そして今まさに強国レアーヌはザールラントに敗北したことで隙を見せた。これを見逃す程、この地域の国は甘くない。特に五大国に数えられるフロレス王国は必ず動きを見せるはずである。
「ローザンヌが消えたのは本当に痛いわね」
十年前まで存在していた女王を君主とした連合王国。その国は中央部における楔のような存在だった。強国ながら戦争を嫌い、仲介を頼まれればどんなところにも顔を出した。だがその存在を失ったことにより、大陸は完全に無法地帯と化してしまったのである。
(騎士女王……か)
聖女として彼女が国を率いることになったのはまだ十六歳の頃だった。先代の聖女が急死したために、後継者である彼女が急遽担ぎ出されたのである。多くの国の指導者が政治を知らない小娘と侮るなか、連合王国ローザンヌの女王だけは対等な立場で話をしてくれ、様々なことを教えてくれた。
『聖女様。上に立つ者は常に現実に目を向けることです。理想を求め追い続けることは悪くはありませんが、それは現実を理解していなければ実現しません』
『国を動かすのは私たちですが、国を存続させているのは民です。民を蔑ろにすれば、国は衰退して滅びます。互いを認め合うことです。聖女も女王も、民と同じ人なのですから』
『多くの仲間を作りなさい。味方ではありません。仲間です。味方は自分の損得で動く人間です。心を許せる仲間を得なさい』
(お母さんみたいで好きだったんだけどなぁ)
かつて交わした会話を思い出しながら、貴重な人材を失ったことに今さらながら惜しいと思う聖女は、険しい表情を浮かべながら玉座から立ち上がった。

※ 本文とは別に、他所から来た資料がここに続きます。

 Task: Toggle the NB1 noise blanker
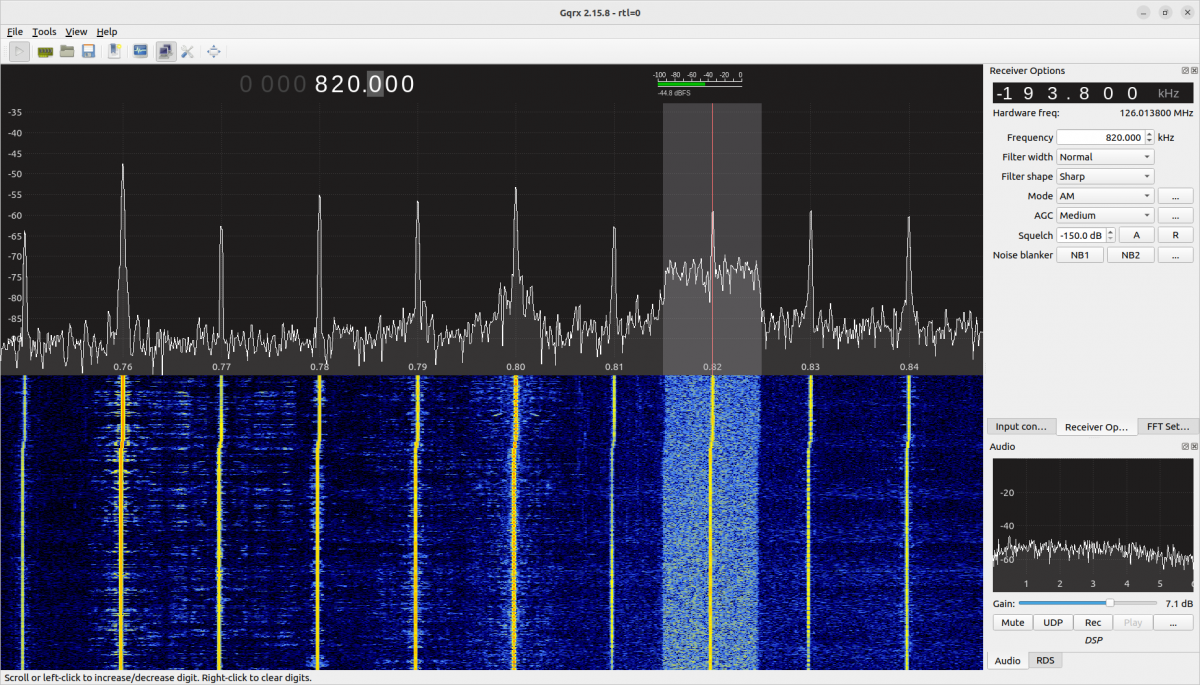pyautogui.click(x=1080, y=255)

「フロレスの動きをもっと詳しく調べなさい。あの国の動向は何一つ漏らさないように。それと援軍の派遣は中止する。今さら派遣して戦争を長引かせるのは得策ではないわ。それから先のことは帝国がどう動くのかを見て決定する。話は以上よ」
本人は気付いていなかったが、聖女は無意識のうちに貴族たちを威圧していた。だから彼らは聖女の不興を買ったと思い込み、彼女が立ち去るまで深く頭を下げ続けたのだった。
◆フロレス王国 王都セビリア◆
「老いたとはいえやはり帝国だったな。一時はどうなるかと思ったがな」
決戦の勝敗を聞いた国王は笑いを堪えながら宰相と言葉を交わしていた。王国の敗北という結果に満足していたからである。
「装甲騎士団まで投入して敗北を喫したとあっては、レアーヌもこれまでの様な強硬姿勢は取れないでしょうな」
戦争に勝利することによって他国を押さえ付けてきたレアーヌ王国。だがこの敗北によってそれは過去のものとなった。もはや武力によって他国を抑えることは不可能となった。
「王国との関係を考え直す時期かもしれないな」
「……それは手を切ることも含めてですか?」
フロレスは対帝国連合としてレアーヌと同盟を結んではいたが、それは帝国の脅威を名目にしたレアーヌ王国のための同盟でしかない。
「手を切るだと?」
宰相の言葉に国王は怪訝な顔で疑問の声を上げた。同盟締結以後、様々な名目でフロレスの富や資源がレアーヌに流れ続けたのだ。手を切るだけでは生温い。
「喰い殺すのさ」
それが当然の流れであるかのように告げた国王は、壁に張られた地図を眺めながら言葉を続けた。
「戦争によって王国軍は崩壊寸前だ。敗戦の責任を巡り貴族間の対立も激化するだろう。喰い殺す隙は充分にあると思うが?」
新興貴族と伝統貴族の確執は深刻であり有名な話だ。しかも戦争に負けたとなれは、これまでにない激しい対立が巻き起こるのは目に見えていた。さらに王国は軍事力そのものすら低下させた。これはまたとない機会なのである。
「他の友好国が見過ごすとは思えませんが」
「本気で言っているのか?」
宰相の疑問につい口調を強めて問い質した国王であったが、その表情を見ればすぐに本気の言葉でないことが分かった。他の国もフロレスと同じである。絶好の機会が訪れたと思っているのだ。
「ローランドもソフィアもレアーヌとは表面上の付き合いだけだ。まぁあの聖女が何を考えているのかは知らないがな」
ソフィア聖王国を統べる若き聖女。記憶が正しければ今年で二十六歳になる彼女は、忌々しいことに風と大地の精霊の加護を受け、しかも精霊を召喚出来る人物である。あの聖女のお陰で有利な戦況を覆されたことは数え切れない。
「……考えても仕方がないな。とにかく今はレアーヌだ。ようやく訪れた機会だ。楽しく踊ってもらおうじゃないか」
敗北したままでは五大国の威信に関わる。国王は不敵な笑みを浮かべ宰相を見据えると、彼も同じような笑みを浮かべていた。
「帝国は実にいい仕事をしてくれた。感謝しないとな」
レアーヌを蹂躙出来ることに喜びを隠せない国王であったが、その喜びが長く続くことは無かった。締結された講和の内容は、今の時代においてはあり得ない内容であったからである。それは勝者の権利を行使してきた国から見れば、まさに譲歩し過ぎの内容となっていた。